Every line containing "column" should be copied out. Go through the entries and find them.

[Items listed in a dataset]
##############################
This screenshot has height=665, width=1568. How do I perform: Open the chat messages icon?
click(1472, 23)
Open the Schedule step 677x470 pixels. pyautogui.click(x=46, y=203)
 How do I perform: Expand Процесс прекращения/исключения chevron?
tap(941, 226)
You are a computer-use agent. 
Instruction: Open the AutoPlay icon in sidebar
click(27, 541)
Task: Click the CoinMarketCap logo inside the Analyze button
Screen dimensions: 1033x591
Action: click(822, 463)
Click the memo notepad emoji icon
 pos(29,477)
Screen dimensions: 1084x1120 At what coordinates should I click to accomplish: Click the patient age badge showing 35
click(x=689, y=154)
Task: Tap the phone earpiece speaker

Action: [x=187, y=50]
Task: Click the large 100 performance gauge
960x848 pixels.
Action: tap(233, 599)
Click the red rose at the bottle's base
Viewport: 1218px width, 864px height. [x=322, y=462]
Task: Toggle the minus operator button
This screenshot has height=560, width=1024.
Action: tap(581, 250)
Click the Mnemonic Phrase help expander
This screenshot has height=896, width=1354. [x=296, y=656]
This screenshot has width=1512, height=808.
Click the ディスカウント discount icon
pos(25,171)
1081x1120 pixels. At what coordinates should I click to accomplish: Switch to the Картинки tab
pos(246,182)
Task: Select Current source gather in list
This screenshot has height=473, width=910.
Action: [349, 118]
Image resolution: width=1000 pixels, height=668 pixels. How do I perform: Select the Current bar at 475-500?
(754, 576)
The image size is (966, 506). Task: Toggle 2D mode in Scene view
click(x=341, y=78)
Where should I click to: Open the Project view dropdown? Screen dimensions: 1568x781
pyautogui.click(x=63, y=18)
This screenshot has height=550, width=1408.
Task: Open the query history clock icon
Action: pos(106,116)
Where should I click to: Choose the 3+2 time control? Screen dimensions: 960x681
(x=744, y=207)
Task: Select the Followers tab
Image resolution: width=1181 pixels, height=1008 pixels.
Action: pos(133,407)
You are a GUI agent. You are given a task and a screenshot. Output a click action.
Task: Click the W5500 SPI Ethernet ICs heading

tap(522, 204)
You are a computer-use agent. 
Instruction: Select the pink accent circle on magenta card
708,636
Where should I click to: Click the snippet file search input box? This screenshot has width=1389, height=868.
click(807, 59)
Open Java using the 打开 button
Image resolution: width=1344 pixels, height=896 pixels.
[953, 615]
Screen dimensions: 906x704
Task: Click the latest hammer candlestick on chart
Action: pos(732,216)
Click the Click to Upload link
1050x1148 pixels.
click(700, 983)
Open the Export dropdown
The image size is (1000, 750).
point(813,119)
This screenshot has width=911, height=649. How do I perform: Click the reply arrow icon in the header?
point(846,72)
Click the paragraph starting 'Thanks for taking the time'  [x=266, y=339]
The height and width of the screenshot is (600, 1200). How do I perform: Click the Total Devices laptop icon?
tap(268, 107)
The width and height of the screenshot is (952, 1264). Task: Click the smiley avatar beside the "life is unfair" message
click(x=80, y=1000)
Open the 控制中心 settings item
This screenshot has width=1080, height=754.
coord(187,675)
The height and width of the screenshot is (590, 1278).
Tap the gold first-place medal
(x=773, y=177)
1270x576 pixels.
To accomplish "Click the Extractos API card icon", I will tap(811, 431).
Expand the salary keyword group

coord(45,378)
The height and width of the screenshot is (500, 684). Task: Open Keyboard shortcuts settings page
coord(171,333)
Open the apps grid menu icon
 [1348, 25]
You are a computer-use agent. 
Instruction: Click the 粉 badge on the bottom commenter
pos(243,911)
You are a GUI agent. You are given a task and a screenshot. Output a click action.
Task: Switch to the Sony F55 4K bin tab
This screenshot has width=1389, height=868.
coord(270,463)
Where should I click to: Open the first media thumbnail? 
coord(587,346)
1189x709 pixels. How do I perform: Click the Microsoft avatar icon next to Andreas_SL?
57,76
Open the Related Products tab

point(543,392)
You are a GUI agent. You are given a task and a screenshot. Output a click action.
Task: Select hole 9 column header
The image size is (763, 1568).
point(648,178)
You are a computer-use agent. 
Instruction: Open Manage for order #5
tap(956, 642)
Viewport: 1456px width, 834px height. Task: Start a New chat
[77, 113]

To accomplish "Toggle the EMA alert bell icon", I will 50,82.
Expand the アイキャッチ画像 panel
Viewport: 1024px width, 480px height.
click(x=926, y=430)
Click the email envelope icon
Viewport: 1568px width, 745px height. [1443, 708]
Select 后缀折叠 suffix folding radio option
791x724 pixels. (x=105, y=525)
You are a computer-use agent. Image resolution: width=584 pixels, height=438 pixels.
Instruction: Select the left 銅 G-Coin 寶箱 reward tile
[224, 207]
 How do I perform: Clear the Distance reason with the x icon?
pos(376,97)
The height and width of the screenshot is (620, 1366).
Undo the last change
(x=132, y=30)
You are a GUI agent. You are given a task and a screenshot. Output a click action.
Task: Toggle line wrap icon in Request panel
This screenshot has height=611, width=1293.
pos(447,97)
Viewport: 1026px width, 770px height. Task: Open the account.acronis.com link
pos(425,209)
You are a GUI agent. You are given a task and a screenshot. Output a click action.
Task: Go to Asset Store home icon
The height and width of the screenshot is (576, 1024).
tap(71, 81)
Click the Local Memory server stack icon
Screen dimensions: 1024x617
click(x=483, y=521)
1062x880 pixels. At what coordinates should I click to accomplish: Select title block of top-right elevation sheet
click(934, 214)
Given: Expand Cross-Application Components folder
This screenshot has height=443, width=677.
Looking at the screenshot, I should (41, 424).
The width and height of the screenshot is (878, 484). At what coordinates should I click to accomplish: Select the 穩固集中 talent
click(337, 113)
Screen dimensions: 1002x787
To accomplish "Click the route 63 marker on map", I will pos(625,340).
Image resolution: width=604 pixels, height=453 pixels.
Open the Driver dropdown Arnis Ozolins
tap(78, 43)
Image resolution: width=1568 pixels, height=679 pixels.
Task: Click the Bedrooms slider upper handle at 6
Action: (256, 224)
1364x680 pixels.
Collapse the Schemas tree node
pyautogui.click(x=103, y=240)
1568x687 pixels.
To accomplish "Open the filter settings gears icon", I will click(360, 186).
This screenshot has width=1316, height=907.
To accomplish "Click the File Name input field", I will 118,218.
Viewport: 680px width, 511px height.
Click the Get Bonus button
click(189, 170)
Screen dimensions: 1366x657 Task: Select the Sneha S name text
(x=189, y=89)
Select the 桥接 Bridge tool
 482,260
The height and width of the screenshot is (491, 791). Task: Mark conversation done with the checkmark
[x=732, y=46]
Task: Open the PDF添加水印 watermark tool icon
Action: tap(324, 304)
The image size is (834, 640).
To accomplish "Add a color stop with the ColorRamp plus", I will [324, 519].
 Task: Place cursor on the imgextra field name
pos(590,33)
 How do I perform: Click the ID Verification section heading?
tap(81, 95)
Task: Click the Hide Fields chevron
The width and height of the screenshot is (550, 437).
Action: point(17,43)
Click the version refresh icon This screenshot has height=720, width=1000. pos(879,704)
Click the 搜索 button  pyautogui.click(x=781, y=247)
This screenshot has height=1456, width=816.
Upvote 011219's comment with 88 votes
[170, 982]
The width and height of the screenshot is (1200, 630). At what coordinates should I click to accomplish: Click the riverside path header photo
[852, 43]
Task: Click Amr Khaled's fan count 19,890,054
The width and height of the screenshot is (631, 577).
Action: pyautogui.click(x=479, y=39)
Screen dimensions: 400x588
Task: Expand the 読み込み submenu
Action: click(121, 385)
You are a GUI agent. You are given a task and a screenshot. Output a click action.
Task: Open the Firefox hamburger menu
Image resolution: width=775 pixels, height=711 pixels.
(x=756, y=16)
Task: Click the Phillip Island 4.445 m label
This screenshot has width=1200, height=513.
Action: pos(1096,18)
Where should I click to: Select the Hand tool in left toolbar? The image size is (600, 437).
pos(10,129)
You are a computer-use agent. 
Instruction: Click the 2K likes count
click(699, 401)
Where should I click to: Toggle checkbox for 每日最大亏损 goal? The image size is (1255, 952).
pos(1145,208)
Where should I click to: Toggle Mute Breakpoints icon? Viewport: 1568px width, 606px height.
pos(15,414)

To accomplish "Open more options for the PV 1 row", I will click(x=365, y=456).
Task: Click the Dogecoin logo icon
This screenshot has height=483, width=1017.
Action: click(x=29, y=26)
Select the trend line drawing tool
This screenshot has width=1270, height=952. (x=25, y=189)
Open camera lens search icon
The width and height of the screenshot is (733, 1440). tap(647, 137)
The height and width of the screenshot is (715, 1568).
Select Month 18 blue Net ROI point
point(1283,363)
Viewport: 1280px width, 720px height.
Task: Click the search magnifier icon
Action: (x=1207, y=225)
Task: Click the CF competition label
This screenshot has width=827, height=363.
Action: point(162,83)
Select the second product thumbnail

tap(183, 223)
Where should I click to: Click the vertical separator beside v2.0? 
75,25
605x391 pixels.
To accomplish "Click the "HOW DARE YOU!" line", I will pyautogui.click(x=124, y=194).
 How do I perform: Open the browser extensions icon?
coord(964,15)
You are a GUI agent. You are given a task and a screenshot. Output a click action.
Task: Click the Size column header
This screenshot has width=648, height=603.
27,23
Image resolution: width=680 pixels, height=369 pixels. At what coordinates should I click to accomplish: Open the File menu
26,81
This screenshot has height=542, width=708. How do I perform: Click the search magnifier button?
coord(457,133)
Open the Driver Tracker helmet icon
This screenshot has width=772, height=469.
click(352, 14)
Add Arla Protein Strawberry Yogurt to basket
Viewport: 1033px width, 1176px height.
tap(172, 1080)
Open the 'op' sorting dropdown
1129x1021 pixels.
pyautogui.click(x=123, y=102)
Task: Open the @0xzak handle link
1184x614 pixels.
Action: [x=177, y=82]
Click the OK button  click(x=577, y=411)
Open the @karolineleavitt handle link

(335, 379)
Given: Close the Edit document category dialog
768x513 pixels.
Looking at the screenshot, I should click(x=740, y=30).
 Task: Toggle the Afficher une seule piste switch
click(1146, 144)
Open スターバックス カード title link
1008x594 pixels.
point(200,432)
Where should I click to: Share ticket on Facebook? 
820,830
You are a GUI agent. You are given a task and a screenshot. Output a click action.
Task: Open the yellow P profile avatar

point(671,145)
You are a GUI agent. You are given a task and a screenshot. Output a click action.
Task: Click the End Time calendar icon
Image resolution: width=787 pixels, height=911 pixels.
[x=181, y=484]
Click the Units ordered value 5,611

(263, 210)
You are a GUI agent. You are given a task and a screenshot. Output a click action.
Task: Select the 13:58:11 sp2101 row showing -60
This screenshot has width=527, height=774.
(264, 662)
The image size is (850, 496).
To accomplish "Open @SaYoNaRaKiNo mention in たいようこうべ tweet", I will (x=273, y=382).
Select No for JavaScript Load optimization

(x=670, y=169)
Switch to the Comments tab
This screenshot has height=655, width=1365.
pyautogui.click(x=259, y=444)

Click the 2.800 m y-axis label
##############################
> _TASK ANSWER_
Task: Select hole 9 column header
Task: Click the Size column header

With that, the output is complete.